→ **Task**:
Nothing but the lines below between the line holding "Learn more (48, 1295)" and the line holding "Spedizione e costi (344, 2170)", inclusive, should appear in the answer, each set down exactly.

→ **Collection entries**:
==========
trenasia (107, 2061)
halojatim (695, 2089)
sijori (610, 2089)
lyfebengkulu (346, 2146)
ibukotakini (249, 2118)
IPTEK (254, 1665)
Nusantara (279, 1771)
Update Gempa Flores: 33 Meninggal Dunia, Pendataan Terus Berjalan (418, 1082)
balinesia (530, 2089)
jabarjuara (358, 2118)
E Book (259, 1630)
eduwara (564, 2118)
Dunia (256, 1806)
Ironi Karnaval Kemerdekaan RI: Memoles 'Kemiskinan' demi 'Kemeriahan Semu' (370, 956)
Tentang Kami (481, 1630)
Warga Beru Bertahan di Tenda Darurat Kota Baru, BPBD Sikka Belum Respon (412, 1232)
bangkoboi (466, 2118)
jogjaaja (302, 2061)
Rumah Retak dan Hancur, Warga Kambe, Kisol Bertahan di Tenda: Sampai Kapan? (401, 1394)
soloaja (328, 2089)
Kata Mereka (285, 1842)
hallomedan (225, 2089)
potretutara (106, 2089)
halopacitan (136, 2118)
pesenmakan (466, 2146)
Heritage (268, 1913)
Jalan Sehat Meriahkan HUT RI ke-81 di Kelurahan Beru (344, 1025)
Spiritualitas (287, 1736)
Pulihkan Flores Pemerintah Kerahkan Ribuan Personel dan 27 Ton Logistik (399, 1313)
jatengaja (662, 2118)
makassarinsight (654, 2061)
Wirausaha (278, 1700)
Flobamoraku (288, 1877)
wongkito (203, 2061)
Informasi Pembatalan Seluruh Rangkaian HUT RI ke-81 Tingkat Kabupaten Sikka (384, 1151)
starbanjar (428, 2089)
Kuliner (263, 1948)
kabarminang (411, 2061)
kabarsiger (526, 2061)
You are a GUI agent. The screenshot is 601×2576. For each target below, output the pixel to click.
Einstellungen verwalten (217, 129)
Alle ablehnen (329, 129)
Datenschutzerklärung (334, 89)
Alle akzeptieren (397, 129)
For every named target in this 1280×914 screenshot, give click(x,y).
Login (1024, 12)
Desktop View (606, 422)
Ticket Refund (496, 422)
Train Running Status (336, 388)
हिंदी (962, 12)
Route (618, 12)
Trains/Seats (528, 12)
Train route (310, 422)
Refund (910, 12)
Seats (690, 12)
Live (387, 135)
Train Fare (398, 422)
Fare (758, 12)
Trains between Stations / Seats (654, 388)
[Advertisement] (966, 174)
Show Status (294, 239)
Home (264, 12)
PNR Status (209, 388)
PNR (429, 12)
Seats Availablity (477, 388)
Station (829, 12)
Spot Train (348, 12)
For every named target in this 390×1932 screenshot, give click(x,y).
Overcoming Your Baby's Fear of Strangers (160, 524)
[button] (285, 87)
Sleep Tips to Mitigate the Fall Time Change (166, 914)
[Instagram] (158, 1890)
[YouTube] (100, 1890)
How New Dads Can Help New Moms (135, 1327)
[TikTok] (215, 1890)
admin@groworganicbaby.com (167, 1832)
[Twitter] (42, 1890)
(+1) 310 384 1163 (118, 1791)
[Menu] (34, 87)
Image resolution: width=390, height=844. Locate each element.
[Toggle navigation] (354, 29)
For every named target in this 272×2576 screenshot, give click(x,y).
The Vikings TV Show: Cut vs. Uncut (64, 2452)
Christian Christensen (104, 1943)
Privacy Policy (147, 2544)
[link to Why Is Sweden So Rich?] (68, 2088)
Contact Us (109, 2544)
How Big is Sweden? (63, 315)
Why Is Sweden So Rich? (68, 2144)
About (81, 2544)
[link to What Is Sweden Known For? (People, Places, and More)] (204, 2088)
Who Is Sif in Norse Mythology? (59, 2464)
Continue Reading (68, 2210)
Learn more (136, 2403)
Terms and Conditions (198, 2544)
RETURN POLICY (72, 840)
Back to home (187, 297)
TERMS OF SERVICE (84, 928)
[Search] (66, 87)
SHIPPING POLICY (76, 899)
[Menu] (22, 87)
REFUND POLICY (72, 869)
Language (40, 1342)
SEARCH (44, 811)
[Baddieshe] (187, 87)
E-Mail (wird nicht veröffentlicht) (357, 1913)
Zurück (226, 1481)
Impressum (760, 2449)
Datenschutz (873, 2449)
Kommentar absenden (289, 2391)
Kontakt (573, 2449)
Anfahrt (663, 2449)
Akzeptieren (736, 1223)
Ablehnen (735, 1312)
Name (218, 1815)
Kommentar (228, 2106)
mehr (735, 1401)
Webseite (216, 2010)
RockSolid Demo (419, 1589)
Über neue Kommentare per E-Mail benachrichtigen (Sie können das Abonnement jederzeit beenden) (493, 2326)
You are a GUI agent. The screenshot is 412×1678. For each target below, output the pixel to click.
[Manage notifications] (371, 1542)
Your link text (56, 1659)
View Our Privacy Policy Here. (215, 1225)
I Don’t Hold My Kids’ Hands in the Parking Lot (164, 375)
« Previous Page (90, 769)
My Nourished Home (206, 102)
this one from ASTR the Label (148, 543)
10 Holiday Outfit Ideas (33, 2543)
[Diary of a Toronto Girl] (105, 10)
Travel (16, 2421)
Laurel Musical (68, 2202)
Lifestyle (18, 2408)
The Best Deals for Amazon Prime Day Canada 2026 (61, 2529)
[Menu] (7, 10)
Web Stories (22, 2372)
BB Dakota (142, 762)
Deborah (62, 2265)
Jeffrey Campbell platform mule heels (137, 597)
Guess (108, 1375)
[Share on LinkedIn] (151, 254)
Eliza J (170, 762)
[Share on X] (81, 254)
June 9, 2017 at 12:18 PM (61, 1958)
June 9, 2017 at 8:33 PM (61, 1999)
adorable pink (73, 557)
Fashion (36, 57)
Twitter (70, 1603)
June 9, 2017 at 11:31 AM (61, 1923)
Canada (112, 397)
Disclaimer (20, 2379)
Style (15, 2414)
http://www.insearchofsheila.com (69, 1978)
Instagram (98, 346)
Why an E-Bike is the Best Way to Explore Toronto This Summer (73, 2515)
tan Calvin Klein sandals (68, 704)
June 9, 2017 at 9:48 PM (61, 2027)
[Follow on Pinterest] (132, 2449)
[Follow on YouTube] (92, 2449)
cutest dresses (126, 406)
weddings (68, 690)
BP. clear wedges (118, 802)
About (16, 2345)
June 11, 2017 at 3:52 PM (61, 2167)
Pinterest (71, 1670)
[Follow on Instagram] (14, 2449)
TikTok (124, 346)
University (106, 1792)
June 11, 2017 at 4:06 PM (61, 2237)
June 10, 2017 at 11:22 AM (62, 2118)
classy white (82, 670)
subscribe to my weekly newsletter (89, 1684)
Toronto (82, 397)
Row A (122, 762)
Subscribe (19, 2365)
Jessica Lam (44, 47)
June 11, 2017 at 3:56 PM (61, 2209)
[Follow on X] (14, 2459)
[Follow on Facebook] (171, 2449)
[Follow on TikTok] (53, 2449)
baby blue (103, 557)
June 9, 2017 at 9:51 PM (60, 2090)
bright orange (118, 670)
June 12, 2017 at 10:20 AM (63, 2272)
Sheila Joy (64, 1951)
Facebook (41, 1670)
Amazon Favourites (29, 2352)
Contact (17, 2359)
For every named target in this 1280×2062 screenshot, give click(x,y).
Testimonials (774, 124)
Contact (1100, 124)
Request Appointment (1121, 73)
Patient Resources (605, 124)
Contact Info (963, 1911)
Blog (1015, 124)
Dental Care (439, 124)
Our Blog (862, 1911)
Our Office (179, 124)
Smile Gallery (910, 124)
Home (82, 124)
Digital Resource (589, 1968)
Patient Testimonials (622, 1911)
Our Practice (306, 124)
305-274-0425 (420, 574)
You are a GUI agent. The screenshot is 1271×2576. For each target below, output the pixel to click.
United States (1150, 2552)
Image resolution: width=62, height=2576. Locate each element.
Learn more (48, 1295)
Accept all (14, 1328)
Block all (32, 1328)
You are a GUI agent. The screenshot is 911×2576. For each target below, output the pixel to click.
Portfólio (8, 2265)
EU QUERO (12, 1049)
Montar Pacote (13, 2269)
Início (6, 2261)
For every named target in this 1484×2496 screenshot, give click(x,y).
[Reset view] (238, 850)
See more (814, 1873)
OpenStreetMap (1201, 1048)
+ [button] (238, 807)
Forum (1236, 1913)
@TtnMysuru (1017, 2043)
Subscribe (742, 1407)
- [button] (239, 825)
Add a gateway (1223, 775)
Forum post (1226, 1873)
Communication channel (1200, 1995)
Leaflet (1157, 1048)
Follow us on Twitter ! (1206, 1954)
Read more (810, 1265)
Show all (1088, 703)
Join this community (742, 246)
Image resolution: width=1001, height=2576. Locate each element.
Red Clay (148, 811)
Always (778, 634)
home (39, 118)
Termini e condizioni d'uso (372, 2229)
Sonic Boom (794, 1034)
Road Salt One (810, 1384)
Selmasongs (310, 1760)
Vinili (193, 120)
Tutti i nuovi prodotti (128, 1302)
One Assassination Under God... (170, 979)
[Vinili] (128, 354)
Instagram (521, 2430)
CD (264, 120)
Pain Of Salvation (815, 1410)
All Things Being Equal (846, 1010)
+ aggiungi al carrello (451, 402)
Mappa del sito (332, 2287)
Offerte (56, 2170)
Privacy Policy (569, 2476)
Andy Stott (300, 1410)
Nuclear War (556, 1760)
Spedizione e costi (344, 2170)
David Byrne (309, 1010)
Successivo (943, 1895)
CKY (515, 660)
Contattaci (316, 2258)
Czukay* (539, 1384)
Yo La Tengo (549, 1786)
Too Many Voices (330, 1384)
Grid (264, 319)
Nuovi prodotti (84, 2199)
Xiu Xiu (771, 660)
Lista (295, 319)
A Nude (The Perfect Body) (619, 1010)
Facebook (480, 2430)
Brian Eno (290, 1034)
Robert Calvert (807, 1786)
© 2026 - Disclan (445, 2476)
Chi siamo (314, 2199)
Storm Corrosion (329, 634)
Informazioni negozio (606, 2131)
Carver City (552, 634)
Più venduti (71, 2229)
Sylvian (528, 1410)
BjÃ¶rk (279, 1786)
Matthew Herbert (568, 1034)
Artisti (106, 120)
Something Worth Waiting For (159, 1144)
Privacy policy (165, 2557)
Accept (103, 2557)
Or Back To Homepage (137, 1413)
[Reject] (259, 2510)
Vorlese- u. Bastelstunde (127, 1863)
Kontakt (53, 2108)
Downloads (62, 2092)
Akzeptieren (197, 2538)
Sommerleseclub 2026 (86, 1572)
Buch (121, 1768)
==========
→ **Exercise result**:
Learn more (48, 1295)
Accept all (14, 1328)
Block all (32, 1328)
You are a GUI agent. The screenshot is 911×2576. For each target below, output the pixel to click.
Portfólio (8, 2265)
EU QUERO (12, 1049)
Montar Pacote (13, 2269)
Início (6, 2261)
For every named target in this 1484×2496 screenshot, give click(x,y).
[Reset view] (238, 850)
See more (814, 1873)
OpenStreetMap (1201, 1048)
+ [button] (238, 807)
Forum (1236, 1913)
@TtnMysuru (1017, 2043)
Subscribe (742, 1407)
- [button] (239, 825)
Add a gateway (1223, 775)
Forum post (1226, 1873)
Communication channel (1200, 1995)
Leaflet (1157, 1048)
Follow us on Twitter ! (1206, 1954)
Read more (810, 1265)
Show all (1088, 703)
Join this community (742, 246)
Image resolution: width=1001, height=2576. Locate each element.
Red Clay (148, 811)
Always (778, 634)
home (39, 118)
Termini e condizioni d'uso (372, 2229)
Sonic Boom (794, 1034)
Road Salt One (810, 1384)
Selmasongs (310, 1760)
Vinili (193, 120)
Tutti i nuovi prodotti (128, 1302)
One Assassination Under God... (170, 979)
[Vinili] (128, 354)
Instagram (521, 2430)
CD (264, 120)
Pain Of Salvation (815, 1410)
All Things Being Equal (846, 1010)
+ aggiungi al carrello (451, 402)
Mappa del sito (332, 2287)
Offerte (56, 2170)
Privacy Policy (569, 2476)
Andy Stott (300, 1410)
Nuclear War (556, 1760)
Spedizione e costi (344, 2170)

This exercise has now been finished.